Leylanın anlatımıyla

Olanlardan sonra hepimiz sakinleşmiştik

biz eve gelmiştik ve sayenin mobilyalarını düzenliyorduk

- Neler alalım buralara ? dedim

hala bizimle pek konuşmuyordu

- kıyafetlerini aldık almaya da devam edeceğiz oyuncakları da aldık diyen kaan bizle konuşmamıştı kendi kendine kontrol yapıyordu

- başka istediğin bir şey var mı ? dedim

başını iki yana salladı

- ama istediğin bir şey olursa söyle olur mu ? dedim

evet anlamında başını salladı

zil çalınca aşağı indim

- bu sana geldi dedi altay bir davet kartını uzatırken yanında da bir kaç parça poşet vardı

- saol dediğimde alıp içeri girdim

ilk önce kartttaki yazanları okudum

" Merhaba Leyla hanım , bizimle yaptığınız iş birliğinden dolayı sonsuz teşekkürlerimizi sunarız saat 18.00 da vereceğimiz davette bulunursanız çok seviniriz "

bu iş birliği yaptığım markalardan biriydi

poşetten bir kaç parça elbise çıktı

ve gözlerim şokla açıldı

bu elbiseler benim hiç giymediğim açıklıklaydı bildiğiniz danszöz kıyafetiydi !

hepsini aldığım gibi çöpe attım

bu neydi şimdi ?

resmen hakaretti

- ne oldu ? dedi kaan sayeyle birlilte yanıma geldiğinde

- bu akşam gitmem gereken bir davet var idare edebilirsiniz değil mi ? dedim

başını salladı

yukarı çıkıp hazırlanmaya başladım

üzerime siyah bir blazer giyip üstten bir kaç düğmesini açık bıraktım altıma da siyah şık ama salaş bir pantolon giydim

çok güzel bir makyaj yapıp kırmızı rujumla tamamladım

saçlarımı topuz yaptım ve çantamla ayakkabılarımı seçtim

onları da alıp aşağı indim

- ben gidiyorum dedim " bir şey ister misin alayım ? " dedim sayeye

olumsuz anlamda başını sallayınca kaanın yanaklarından öpüp çıktım

arabama bindiğim sırada sigaramı yaktım

geldiğimde magazincileri gördüm

altay bu akşam için izinliydi

topuklularımın çıkardığı sesle birlikte buraya yöneldiler

- leyla hanım !

- leyla hanım ! bir kaç soru soracağız ama !

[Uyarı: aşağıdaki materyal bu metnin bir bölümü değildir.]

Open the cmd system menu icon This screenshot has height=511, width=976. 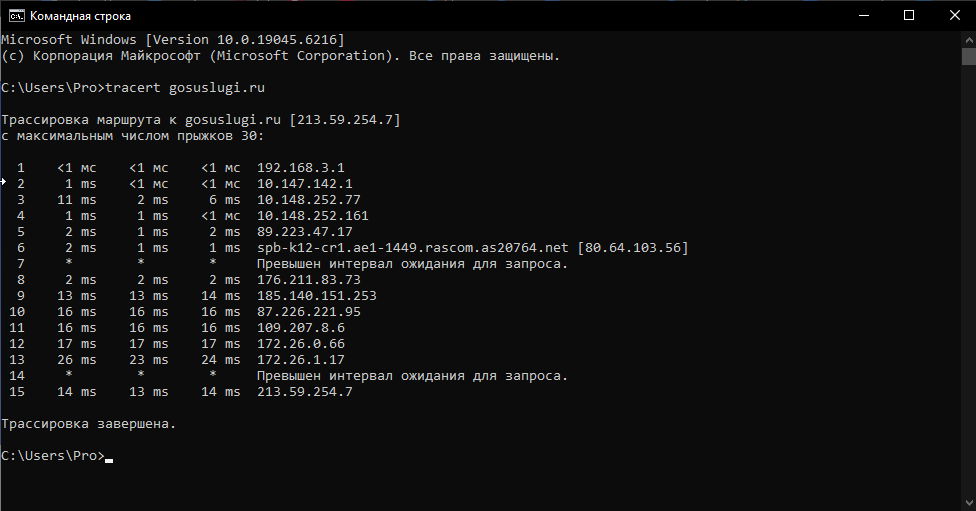click(16, 16)
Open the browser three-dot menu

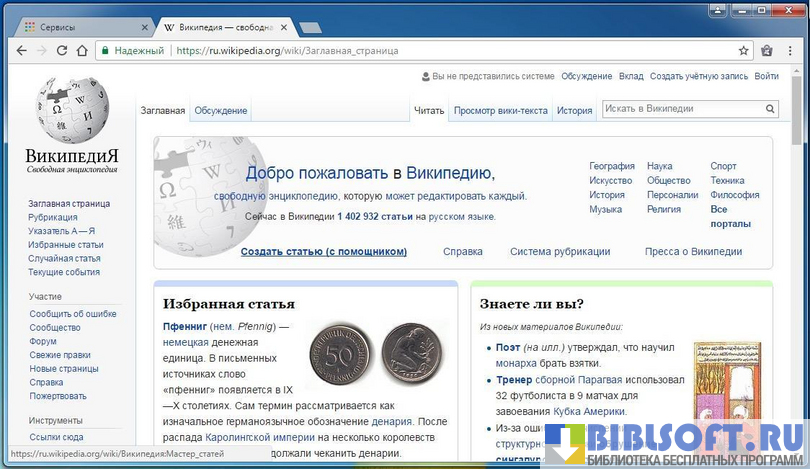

- dinliyorum dedim flaşlar yüzümde patlarken

- Gamze hanımın bugün çıkacağı podyuma kardeşiniz hayat karahan neden çıkmıyor ?

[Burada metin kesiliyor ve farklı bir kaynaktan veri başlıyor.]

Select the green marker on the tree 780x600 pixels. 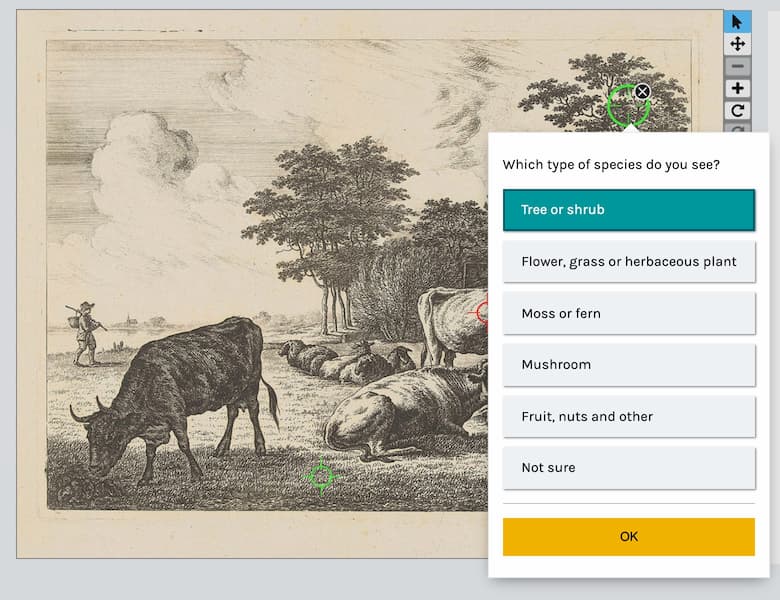click(627, 105)
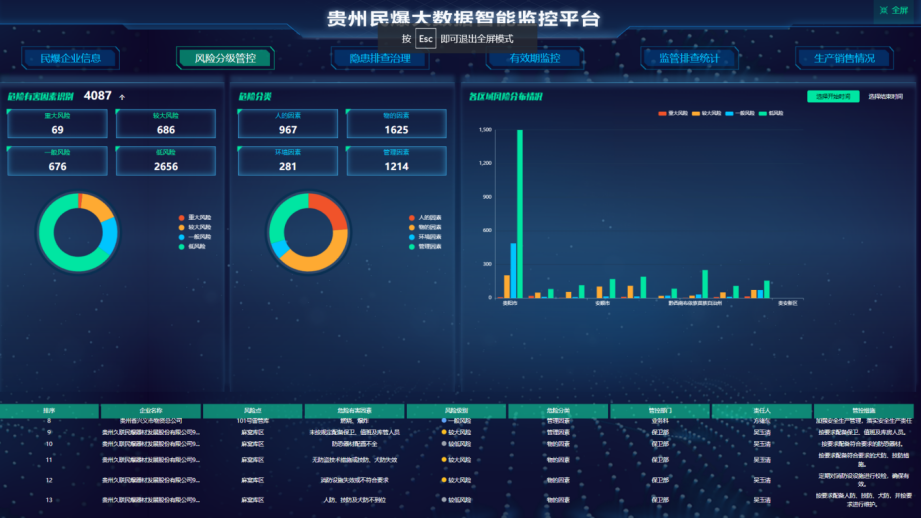Toggle 重大风险 legend in left donut chart
921x518 pixels.
click(194, 217)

- yoksa modelliği bıraktı mı ?

- benim gamzenin podyuma çıkacağından haberim yok arkadaşlar dedim

- erdem bey ile olan samimiyeti bitti mi ?

- o samimiyet onları ilgilendirir arkadaşlar işlerinden dolayı podyuma çıkamamıştır dediğimde onları orada bıraktım

ve o davet kartını yazan ucube adamı gördüm

üzerimdekilere bakınca somurttu

- ah , leyla hanım !

- serdar bey ? dedim " o gönderdiğiniz kıfatelerin hesabını sonra soracağım dua edin ki burda bu kadar insan var " dedim sahte bir gülümsemeyle

adam benden kısa zayıf bir şeydi

ha bir de ucube

- aslında size yakışacağınızı düşünmüştüm diyince sigaramı dudaklarımdan elime aldım

- benim de size yakışacağını düşündüğüm şeyler var serday bey dedim

- ne mesela ? dedi heyecanla

- kendi kanınız diyince beti benzi atmıştı

sonunda masalara geçmiş serdarın yapacağı konuşmayı bekliyorduk

- evet burada olan olamayan herkese çok teşekkür ederim !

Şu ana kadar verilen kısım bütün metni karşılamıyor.